Today- we don't have our tribes; so instead- we have women who chose to follow careers teaching breastfeeding and sharing their knowledge, experience and support.

Us Breastfeeding specialists are modern day tribal members- and we can help.


Next - your mind!

So new Mama; as for your mind- I want you to stay calm and read on.

I want you to acknowledge for a moment that you are experiencing something entirely new and at times; overwhelming. Equal parts wonderful and terrifying. And so- new and unusual situations call for some new and unusual behavior- behavior like; wearing pajamas all day, taking baths at 2pm, eating cookies for dinner and not washing your hair (or face) for a week. This is all perfectly Ok, nay- perfect! There's nothing that needs doing right now that can't be gotten too at some other time and there's nothing that you can do right now that's going to so massively undermine your life and all you've done up until this point. Right now you are undergoing a big change- you're evolving. And, although the person you are right now may not be able to do all the things that you could do before- remember this; the person you were before you had your baby (productive, busy, active, focussed....free) couldn't take care of a baby the way you are right now. So- it's good to let go of those thoughts for now- the 'when will I be able to leave him and go get stuff done!' thoughts the 'when will I not have to have my boob out every hour' thoughts- because I promise you, all those times will come, and they will happen, and you will feel more familiar once again- but for now: those thoughts are not going to help you- they're going to hinder you from seeing this situation for what it really is: a wonderful real time evolution. An evolution into motherhood- more love, more empathy, patience, understanding and resolve. Dive in Mama- get messy: then- you'll really get to love it!

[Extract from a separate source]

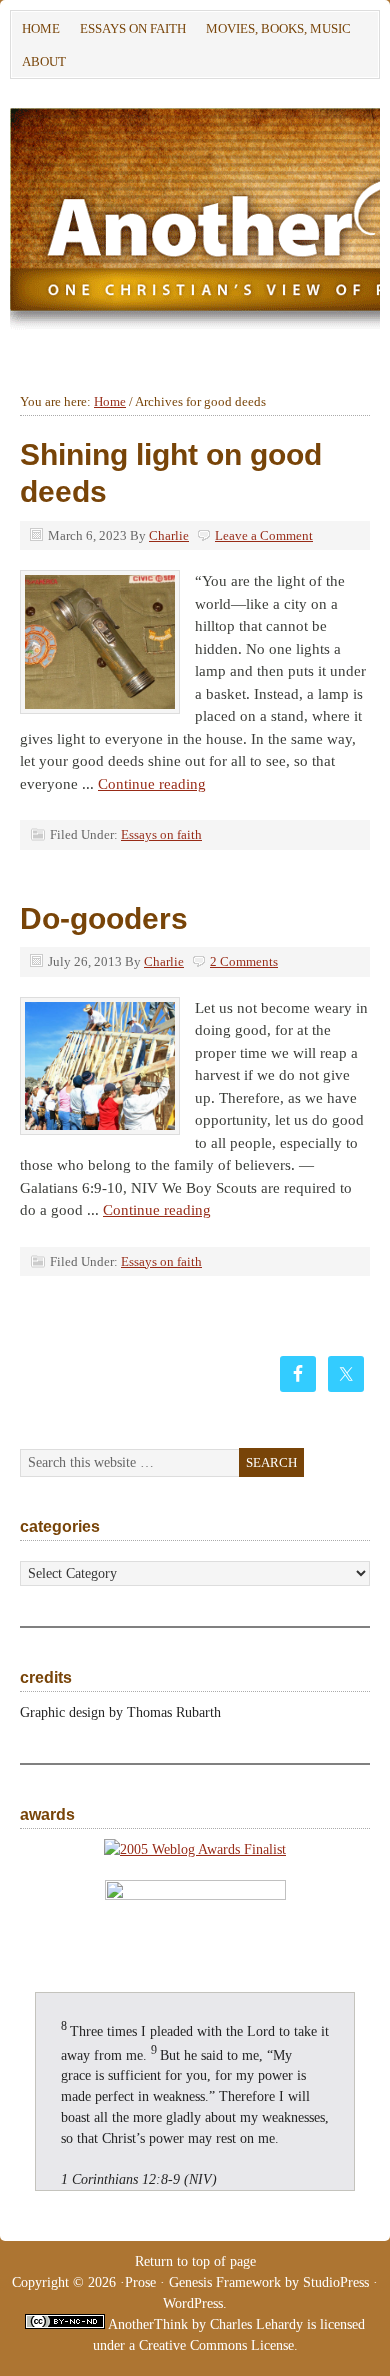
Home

The real gift of throwing yourself into this uncontrollable new existence whole heartedly and without restraint, is that you soon learn how much you're capable of. That you're actually unbreakable. That you bend, you twist, you can take the hits, the ups and the downs- and that you can evolve. Change, compromise and get up- you can keep going. Lose parts of yourself but still be- yourself.

You're strong.

And that's what getting stuck in and taking new things on does to your mind- shows you how strong and bendable you are.


I've always thought of breastfeeding as the perfect first step into motherhood in the first weeks. It's difficult, challenging, emotional, exhausting and full of self doubt and questioning- but its important, and the best thing for your baby- so you persevere, for her.

And that's really what parenting is about- you take on all of it again and again, and you persevere through the challenges because you're constantly trying to make everything better for them, your kids.


Dear Mom-of-a-newborn

I hope this helps. I hope your mind feels rested and you've removed some of the guilt, the worry and the fear- I hope you've found the strength to reach out for some help and the peace of mind to know why you should. I hope you feel heard, understood and acknowledged and I hope you believe yourself capable of wonderful growth and change. These are unusual times- it's time to be nicer to yourself and acknowledge your strength.

Have a cup of tea, let baby sleep on your chest and put on a cheesy romcom- everything else will keep.